Ob die Reform des Gemeinsamen Europäischen Asylsystems (GEAS) ein „großer Wurf“ ist, mag man unterschiedlich beurteilen – mit Sicherheit ist sie aber ein wichtiger und überfälliger Schritt zu mehr Ordnung im europäischen Asylsystem. Der Beschluss des Bundeskabinetts, diese Neuerungen zügig in nationales Recht umzusetzen, ist daher eine gute Nachricht. Nach Jahren des Stillstands und kontroverser Debatten liegen nun endlich einheitliche EU-Regeln vor. Dabei gibt es keinen Grund für Euphorie: Vor allem das europäische Außengrenzverfahren weist eine zu enge Begrenzung und zu viele Ausnahmen auf. Und auch künftig wird denjenigen, die Asyl beantragen, Zutritt zum Asylsystem und damit de facto Aufenthalt gewährt werden.
Ab Juni 2026 werden die neuen Regeln angewandt. Das ist ein wichtiger Baustein, um Ungleichheiten und Anreize für Sekundärmigration zu reduzieren. Künftig wird bereits an den EU-Außengrenzen entschieden, wer ein Asylverfahren durchlaufen darf und wer zügig in einen sicheren Drittstaat oder in den Herkunftsstaat zurückgeführt wird. Das sorgt für Klarheit und erschwert endlose Weiterwanderungen innerhalb Europas. Ein Solidarmechanismus soll die Grenzstaaten entlasten, während alle EU-Länder ihren Teil beitragen müssen. Für Deutschland bedeutet das weniger Mehrfachanträge dank EU-weiter Registrierung, schnellere Entscheidungen und Entlastungen für Länder und Kommunen. Wirklich Verfolgte erhalten schneller Schutz, während unbegründete Anträge rascher erkannt und abgeschlossen werden. Trotz dieses Fortschritts darf man die Grenzen der GEAS-Reform nicht übersehen. Die Brüsseler Einigung ist nur so gut wie ihre Umsetzung durch alle Mitgliedstaaten. Hier liegt eine Achillesferse: Alle Mitgliedstaaten müssen die beschlossenen Regeln konsequent anwenden und zugleich den Schutz der EU-Außengrenzen sowie die Rückführung abgelehnter Asylbewerber verbessern, da sonst neue Schlupflöcher entstehen. Solange eine Weiterreise nach Deutschland trotz Registrierung in anderen Mitgliedstaaten praktisch möglich bleibt, bleibt auch der Anreiz bestehen, lebensgefährliche Routen durch die Sahara oder über das Mittelmeer zu wählen. Damit gefährdet die Dysfunktionalität unseres Asylsystems Menschenleben – und ist gerade kein Ausdruck humanitärer Politik. Für eine Übergangszeit sind deshalb auch nationale Grenzkontrollen und Zurückweisungen an unseren Grenzen weiterhin notwendig.

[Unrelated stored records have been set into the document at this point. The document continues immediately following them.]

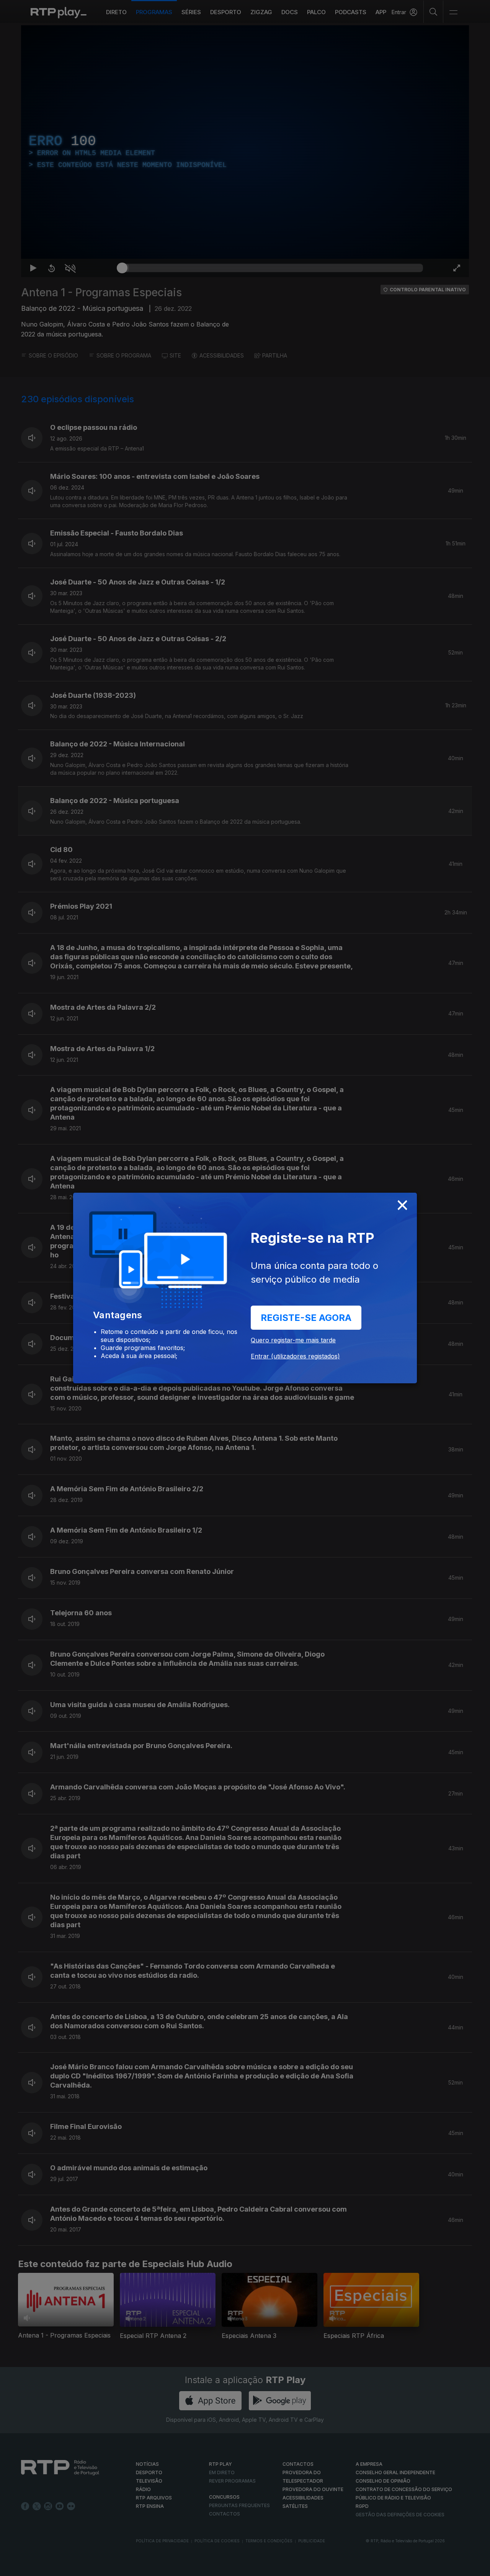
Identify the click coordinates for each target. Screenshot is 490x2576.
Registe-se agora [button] (306, 1317)
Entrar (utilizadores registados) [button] (295, 1356)
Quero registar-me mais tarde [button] (293, 1340)
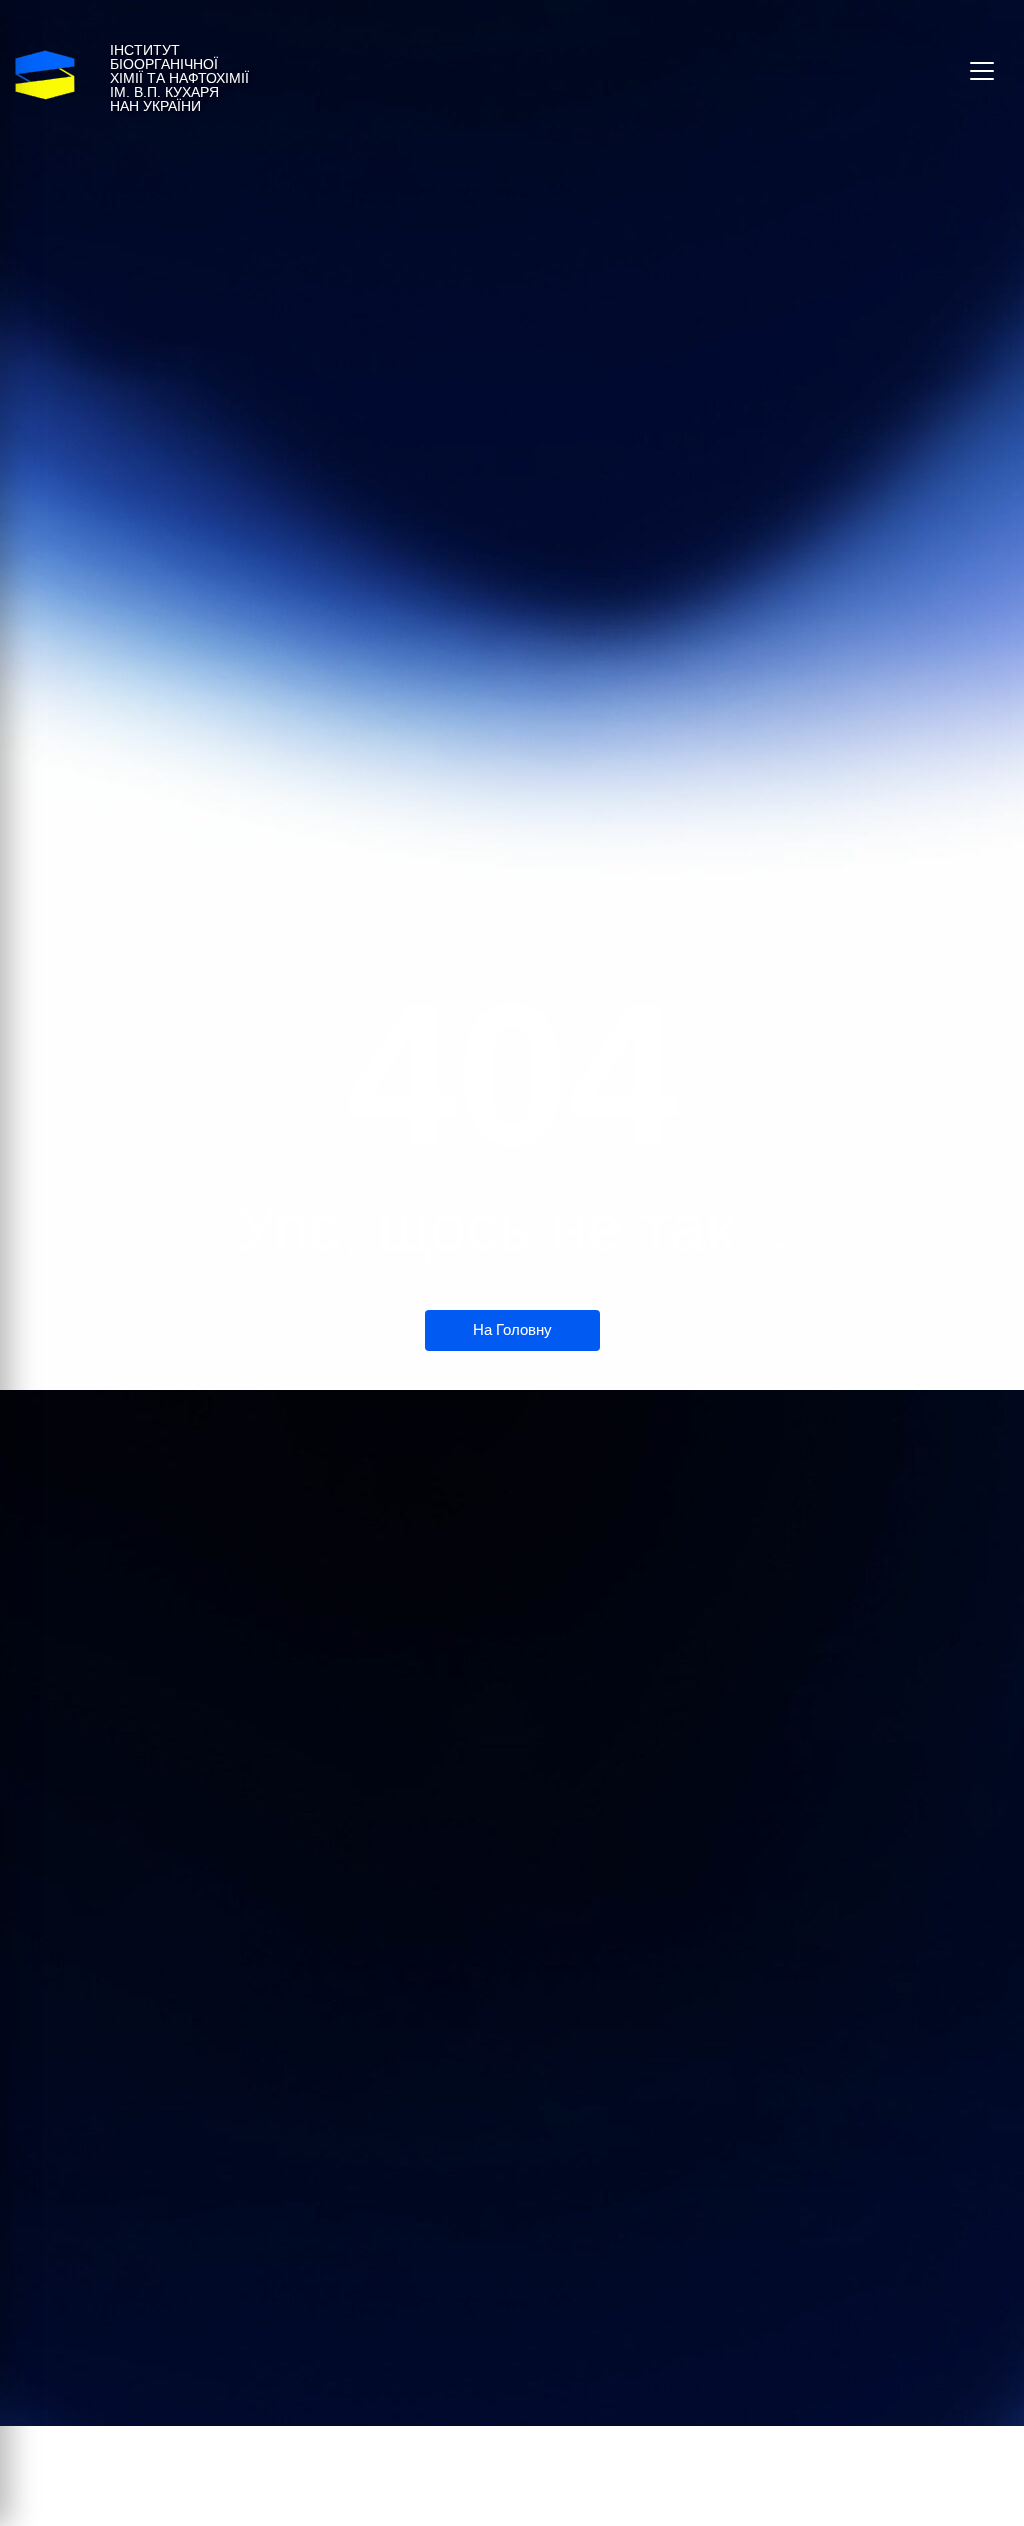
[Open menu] (982, 71)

Inwieweit die Reform die bislang kaum praktizierten Dublin-Überstellungen tatsächlich effektiver macht, kann sich erst in der Praxis erweisen. Hilfreich sind hierbei die neu vorgesehenen Sekundärmigrationszentren: Sie können helfen, die Überstellungen organisatorisch abzusichern und so den europäischen Rechtsrahmen auch praktisch durchzusetzen. Klar ist: Die Reform allein wird die komplexe Migrationsfrage nicht lösen. Zusätzliche gemeinsame Anstrengungen sind nötig – von einem besseren Schutz der EU-Außengrenzen über konsequentere Rückführungen abgelehnter Asylbewerber bis hin zu belastbaren Partnerschaften mit Drittstaaten. Gut ist es daher, dass auch die EU-Kommission bereits die nächsten Schritte vorbereitet – wie insbesondere die deutliche Absenkung des Verbindungselementes in einer neuen EU-Rückführungsverordnung: Rückführungen können dann zum Beispiel nicht nur in den Herkunftsstaat eines abgelehnten Asylbewerbers erfolgen, sondern unter anderem auch in alle Transitstaaten, die er durchquert hat. Das wäre ein erster vernünftiger Schritt zu einem „Drittstaaten-Modell“ im Asylrecht. Aus Sicht der Justiz bietet die Reform die Chance auf schlankere, rechtssichere Verfahren. Das entlastet die Gerichte spürbar und stärkt das Vertrauen in das Asylsystem.
Die Reform des Gemeinsamen Europäischen Asylsystems (GEAS) ist die größte Asylrechtsreform auf europäischer Ebene seit vielen Jahren. Ihr Anspruch ist es, ein teils dysfunktionales System neu aufzusetzen und nationale Souveränität mit europäischer Humanität zu verbinden. Der Kabinettsentwurf zum GEAS-Anpassungsgesetz gefährdet diese Ziele. In Zeiten zunehmender nationaler Abschottung liegt der Schlüssel für eine konstruktive, solidarische und regelbasierte Asylpolitik in starkem europäischem Zusammenhalt. Dass CDU und CSU vor allem auf nationale Alleingänge setzen, schwächt diesen Zusammenhalt und schadet Deutschland. Als Grüne haben wir in der letzten Legislatur dafür gekämpft, humanitäre Verantwortung, Ordnung und Solidarität zu sichern. Der schwarz-rote Kabinettsentwurf geht teils weit über EU-Vorgaben hinaus und widerspricht Grundsätzen von Rechtsstaatlichkeit und Menschenrechten.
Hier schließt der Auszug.